Die Kunst des zentralen Nebenbeisprechens setzt hohe Intelligenz und ein Gefühl für den Rhythmus der Sätze in Stücken voraus. Es ist die Voraussetzung für moderne - nach Peter Szondi: nicht identifikatorische - Dramatik, und deshalb wurde Hoppe, der Ufa-Star der Nazizeit, nach 1945 noch einmal entdeckt.

Von Sartres Die Fliegen in einer Düsseldorfer Gründgens-Inszenierung 1949 zu Beckett (als mürrische Winnie in Glückliche Tage), dann zu Heiner Müller, später groß in Robert Wilsons König Lear und bei Thomas Bernhard: als Generalin in der Jagdgesellschaft in Dieter Dorns Inszenierung, Schillertheater Berlin 1972, die Mutter in Am Ziel in Peymanns Festpielinszenierung 1981 bis zu jener Rolle der Professorinnenmutter, die Bernhard extra für sie in den Heldenplatz hineingeschrieben hat. Er liebte sie.

Ihre Darstellungskunst verdankt die märkische Gutsherrentochter Marianne Stefanie Paula Henni Gertrud ja weniger dem noch pathetischen Max-Reinhardt-Theater, zu dessen Schauspielschule sie in den Berliner Twenties stieß, als, so will es scheinen, dem Autofahren. In Petra Kohses Biografie erzählt Hoppes Sohn, den sie - eben von Gustaf Gründgens geschieden - 1946 als Freundin des Daily Mail-Auslandskorrespondenten Ralph Izzard zur Welt gebracht hatte: "Mit siebzehn machte sie in Brandenburg den Führerschein, sie war die einzige Frau. 1937 fuhr sie einen BMW 326. Um ihn sich leisten zu können, hatte Mutter damals einen Film gemacht. Sie wollte immer ein sportliches Feeling, aber es sollte praktisch sein und keinesfalls etwas behäbig Deutsches."

Autos - das ist einerseits das Schnittige, der damaligen Frauenrolle Unangepasste, auch Schnörkellose, das ihren Schauspielstil auszeichnet; anderseits aber spielte sie, um sich das leisten zu können, in vielen Nazifilmen mit. Wobei sie ein Pausenfoto aus dem Schimmelreiter-Film 1934 gleich wieder unangepasst zeigt: im Bett liegend, ganz deutsche Frau, aber mit einer Zigarette, damals geschlechtsspezifisch verpönt.

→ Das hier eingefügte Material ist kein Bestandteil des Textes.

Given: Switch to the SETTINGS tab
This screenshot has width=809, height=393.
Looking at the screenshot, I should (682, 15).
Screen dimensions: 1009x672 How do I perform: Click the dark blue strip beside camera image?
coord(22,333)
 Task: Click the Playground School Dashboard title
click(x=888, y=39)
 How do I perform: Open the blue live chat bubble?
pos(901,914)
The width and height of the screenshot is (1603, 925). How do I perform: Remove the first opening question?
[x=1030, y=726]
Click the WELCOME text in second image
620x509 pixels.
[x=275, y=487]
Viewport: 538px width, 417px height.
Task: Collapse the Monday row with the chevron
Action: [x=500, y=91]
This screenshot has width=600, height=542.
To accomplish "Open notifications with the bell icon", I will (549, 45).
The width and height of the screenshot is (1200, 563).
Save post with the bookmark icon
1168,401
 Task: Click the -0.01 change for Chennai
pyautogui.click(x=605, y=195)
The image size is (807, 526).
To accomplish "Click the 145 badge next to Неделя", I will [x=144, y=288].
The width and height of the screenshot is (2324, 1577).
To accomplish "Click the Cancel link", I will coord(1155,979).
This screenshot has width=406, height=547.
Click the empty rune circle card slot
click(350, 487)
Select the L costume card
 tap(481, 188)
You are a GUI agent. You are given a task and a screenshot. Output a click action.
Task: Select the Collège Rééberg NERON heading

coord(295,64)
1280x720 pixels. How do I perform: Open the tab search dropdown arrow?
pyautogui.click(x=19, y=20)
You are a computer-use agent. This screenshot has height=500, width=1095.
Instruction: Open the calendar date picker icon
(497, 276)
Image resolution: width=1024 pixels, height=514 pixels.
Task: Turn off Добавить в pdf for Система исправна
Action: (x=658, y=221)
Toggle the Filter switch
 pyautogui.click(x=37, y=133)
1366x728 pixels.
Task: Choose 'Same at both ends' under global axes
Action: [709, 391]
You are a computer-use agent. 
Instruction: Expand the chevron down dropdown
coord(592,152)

Dennoch ein finsteres Kapitel, das durch ihre Ehe mit und Begeisterung für Gustaf Gründgens nicht klarer wird. Ihre staatstragende Rolle kom- mentierte sie indirekt, wieder sehr intelligent, nämlich: Den ungeschriebenen Lebenserinnerungen wollte sie den Titel Achtung, Steinschlag geben, weil sie dies für die nutzloseste Warnung überhaupt hielt. Kommt Steinschlag, kommt er eben. Soll man deswegen nicht mehr aus dem Haus gehen? Oder nicht mehr spielen?

Bereits am Mittwoch ist Marianne Hoppe, wie erst am Wochenende bekannt gegeben wurde, 93-jährig in ihrem Altersdomizil im bayrischen Siegsdorf gestorben. (DER STANDARD, Printausgabe, 28.10.2002)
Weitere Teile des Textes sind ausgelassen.